(Supplied entries begins)

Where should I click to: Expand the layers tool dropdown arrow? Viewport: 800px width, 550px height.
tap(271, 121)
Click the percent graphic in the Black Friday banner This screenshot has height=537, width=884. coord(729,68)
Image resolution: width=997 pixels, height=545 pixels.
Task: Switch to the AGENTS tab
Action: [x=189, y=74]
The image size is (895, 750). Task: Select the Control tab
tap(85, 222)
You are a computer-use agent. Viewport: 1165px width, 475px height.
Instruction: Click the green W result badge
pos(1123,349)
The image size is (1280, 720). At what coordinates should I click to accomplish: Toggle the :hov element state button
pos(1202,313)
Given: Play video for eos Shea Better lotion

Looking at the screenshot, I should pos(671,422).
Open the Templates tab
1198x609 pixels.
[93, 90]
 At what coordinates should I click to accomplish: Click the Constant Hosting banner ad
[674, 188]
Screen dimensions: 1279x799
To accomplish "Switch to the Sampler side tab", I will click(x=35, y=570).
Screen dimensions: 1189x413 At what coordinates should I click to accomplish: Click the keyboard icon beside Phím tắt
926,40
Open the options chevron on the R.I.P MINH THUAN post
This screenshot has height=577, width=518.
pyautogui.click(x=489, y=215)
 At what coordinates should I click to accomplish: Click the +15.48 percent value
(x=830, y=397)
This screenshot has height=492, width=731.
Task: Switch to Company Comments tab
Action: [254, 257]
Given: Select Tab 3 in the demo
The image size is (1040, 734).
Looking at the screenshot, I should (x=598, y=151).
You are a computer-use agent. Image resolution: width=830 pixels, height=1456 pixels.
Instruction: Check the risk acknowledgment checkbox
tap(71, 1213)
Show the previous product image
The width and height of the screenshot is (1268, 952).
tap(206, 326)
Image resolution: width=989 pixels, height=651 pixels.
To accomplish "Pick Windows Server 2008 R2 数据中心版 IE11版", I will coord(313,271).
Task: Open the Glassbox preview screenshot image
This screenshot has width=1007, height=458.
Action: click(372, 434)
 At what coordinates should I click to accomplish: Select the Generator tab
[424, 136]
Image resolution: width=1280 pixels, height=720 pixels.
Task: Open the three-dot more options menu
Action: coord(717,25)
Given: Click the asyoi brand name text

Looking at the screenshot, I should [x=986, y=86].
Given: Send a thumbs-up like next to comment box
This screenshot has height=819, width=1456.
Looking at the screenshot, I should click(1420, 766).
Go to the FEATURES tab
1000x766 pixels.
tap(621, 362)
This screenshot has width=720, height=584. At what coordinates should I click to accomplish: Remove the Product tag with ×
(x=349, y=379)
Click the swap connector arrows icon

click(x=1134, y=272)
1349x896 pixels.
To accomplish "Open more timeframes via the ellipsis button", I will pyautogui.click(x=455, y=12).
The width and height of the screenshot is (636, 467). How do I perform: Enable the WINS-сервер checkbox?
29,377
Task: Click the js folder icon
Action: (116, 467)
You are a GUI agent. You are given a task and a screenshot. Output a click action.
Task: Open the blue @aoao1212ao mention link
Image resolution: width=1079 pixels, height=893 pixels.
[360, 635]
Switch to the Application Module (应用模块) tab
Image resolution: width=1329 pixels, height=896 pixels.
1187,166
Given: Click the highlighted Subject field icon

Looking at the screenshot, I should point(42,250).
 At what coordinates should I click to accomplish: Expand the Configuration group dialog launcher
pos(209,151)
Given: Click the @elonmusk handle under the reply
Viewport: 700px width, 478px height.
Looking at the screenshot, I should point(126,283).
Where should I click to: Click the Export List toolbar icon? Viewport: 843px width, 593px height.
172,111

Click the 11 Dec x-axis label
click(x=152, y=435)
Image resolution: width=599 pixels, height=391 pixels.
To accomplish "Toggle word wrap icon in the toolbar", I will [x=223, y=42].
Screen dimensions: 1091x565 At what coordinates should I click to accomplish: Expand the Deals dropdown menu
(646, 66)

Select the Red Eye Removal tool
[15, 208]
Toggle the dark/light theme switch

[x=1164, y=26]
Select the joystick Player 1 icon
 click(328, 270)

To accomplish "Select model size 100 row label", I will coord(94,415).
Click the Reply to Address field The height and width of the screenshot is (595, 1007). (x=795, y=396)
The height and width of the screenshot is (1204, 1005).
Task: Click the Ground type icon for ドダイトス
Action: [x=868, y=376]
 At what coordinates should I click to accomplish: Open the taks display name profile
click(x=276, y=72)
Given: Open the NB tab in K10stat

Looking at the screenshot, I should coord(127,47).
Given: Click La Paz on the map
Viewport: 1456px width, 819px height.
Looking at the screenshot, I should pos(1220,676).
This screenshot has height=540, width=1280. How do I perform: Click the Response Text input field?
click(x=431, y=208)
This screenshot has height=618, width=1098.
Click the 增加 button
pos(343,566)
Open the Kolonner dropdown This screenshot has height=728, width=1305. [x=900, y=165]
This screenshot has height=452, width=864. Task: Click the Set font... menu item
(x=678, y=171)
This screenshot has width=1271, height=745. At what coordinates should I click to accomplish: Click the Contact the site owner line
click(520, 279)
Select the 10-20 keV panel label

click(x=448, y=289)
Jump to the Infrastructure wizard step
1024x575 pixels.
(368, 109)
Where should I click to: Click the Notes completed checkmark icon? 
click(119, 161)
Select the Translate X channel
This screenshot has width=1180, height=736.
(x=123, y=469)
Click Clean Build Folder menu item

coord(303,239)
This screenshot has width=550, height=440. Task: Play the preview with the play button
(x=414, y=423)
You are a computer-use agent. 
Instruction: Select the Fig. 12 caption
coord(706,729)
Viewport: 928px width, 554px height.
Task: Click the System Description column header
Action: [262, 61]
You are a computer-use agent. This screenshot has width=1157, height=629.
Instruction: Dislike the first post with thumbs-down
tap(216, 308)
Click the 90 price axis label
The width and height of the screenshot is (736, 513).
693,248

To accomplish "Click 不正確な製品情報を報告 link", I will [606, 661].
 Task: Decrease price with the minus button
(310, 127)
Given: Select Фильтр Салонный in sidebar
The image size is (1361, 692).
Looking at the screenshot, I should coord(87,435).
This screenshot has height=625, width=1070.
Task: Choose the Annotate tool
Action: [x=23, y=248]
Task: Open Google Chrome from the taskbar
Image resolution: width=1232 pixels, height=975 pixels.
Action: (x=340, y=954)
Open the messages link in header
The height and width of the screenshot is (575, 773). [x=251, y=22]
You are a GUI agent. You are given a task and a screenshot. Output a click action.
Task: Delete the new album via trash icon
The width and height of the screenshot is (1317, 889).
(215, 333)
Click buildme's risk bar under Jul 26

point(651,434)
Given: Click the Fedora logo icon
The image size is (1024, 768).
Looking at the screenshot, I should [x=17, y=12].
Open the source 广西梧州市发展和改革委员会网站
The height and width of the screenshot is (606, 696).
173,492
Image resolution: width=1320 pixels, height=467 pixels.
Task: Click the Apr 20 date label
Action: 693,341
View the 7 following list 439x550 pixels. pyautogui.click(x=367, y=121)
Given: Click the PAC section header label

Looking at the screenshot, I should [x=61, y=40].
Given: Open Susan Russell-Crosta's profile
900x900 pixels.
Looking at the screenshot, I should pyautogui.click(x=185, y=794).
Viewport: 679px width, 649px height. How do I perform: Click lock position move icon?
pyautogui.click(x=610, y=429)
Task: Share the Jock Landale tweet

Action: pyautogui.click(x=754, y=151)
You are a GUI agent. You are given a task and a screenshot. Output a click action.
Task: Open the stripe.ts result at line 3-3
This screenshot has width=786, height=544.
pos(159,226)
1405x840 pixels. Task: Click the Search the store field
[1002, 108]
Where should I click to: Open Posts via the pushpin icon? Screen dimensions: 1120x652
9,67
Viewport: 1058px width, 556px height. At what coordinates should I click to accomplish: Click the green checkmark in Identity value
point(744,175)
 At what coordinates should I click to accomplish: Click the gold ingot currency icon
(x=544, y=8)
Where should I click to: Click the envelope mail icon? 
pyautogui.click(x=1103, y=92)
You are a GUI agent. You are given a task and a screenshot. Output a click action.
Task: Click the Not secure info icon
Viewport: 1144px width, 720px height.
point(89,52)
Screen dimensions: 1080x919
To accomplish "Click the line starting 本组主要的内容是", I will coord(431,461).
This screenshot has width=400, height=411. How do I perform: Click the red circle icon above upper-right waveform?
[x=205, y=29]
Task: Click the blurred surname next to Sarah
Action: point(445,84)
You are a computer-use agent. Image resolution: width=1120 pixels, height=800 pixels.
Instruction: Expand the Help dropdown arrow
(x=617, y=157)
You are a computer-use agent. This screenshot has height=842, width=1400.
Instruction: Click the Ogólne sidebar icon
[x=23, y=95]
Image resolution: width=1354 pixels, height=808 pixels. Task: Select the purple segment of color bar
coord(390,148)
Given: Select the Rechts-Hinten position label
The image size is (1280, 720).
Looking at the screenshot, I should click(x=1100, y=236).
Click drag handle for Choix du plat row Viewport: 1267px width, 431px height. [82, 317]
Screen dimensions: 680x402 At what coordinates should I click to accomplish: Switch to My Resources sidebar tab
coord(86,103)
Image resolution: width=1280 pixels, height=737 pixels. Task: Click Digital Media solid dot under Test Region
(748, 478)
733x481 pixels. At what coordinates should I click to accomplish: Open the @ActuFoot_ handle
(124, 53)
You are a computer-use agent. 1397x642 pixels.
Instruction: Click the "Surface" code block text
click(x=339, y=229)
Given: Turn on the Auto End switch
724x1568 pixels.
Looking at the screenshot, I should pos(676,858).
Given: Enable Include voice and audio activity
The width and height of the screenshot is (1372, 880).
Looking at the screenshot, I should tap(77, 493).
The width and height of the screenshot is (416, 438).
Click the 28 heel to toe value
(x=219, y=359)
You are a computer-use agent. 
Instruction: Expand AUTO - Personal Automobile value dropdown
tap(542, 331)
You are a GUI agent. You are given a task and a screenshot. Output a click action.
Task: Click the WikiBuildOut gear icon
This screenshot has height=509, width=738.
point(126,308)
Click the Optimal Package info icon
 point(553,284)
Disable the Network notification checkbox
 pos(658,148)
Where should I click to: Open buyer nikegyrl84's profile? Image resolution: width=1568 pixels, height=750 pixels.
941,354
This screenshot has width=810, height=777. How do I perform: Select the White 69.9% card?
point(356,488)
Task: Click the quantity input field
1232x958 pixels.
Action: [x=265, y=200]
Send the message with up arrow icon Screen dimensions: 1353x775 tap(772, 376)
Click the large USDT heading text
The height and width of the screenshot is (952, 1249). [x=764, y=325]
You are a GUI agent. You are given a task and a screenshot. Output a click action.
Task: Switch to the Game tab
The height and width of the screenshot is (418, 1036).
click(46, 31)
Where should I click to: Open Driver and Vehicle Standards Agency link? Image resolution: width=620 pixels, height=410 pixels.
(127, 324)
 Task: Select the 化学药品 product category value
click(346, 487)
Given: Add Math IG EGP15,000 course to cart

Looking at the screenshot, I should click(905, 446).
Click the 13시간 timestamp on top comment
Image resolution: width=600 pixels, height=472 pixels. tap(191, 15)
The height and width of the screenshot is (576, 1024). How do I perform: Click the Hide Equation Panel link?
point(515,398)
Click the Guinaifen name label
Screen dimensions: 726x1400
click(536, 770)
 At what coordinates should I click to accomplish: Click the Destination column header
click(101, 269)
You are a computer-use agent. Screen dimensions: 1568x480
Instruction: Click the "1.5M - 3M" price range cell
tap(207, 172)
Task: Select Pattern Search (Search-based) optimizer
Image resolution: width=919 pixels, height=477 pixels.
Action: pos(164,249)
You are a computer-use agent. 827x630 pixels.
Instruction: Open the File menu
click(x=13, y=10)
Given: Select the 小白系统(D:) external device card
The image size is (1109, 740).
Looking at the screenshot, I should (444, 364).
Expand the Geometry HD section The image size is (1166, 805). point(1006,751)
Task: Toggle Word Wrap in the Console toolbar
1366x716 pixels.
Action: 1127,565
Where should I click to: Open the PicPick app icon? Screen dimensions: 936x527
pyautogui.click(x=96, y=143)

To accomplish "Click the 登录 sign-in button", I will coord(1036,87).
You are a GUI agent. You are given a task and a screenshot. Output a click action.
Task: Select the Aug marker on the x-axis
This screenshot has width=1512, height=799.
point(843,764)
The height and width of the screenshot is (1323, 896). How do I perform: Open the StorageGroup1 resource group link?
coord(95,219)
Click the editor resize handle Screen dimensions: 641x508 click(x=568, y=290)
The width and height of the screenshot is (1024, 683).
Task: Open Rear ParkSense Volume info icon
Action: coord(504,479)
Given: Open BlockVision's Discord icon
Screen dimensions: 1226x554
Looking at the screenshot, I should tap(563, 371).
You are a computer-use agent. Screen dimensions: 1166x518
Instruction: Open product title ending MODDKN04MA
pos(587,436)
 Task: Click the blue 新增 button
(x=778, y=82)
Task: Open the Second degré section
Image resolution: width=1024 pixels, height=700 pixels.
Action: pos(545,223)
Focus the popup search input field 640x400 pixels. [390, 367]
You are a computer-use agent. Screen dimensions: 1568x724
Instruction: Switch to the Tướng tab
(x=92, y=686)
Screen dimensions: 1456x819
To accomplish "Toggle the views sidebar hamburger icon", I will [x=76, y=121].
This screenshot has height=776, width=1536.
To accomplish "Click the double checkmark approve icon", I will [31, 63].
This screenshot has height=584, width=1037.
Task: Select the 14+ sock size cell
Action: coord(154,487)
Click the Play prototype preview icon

(Supplied entries ends)

What is required
Go through the records above, find every line with the word "Send", and list those lines.

Result of the task
Given: Send a thumbs-up like next to comment box
Send the message with up arrow icon Screen dimensions: 1353x775 tap(772, 376)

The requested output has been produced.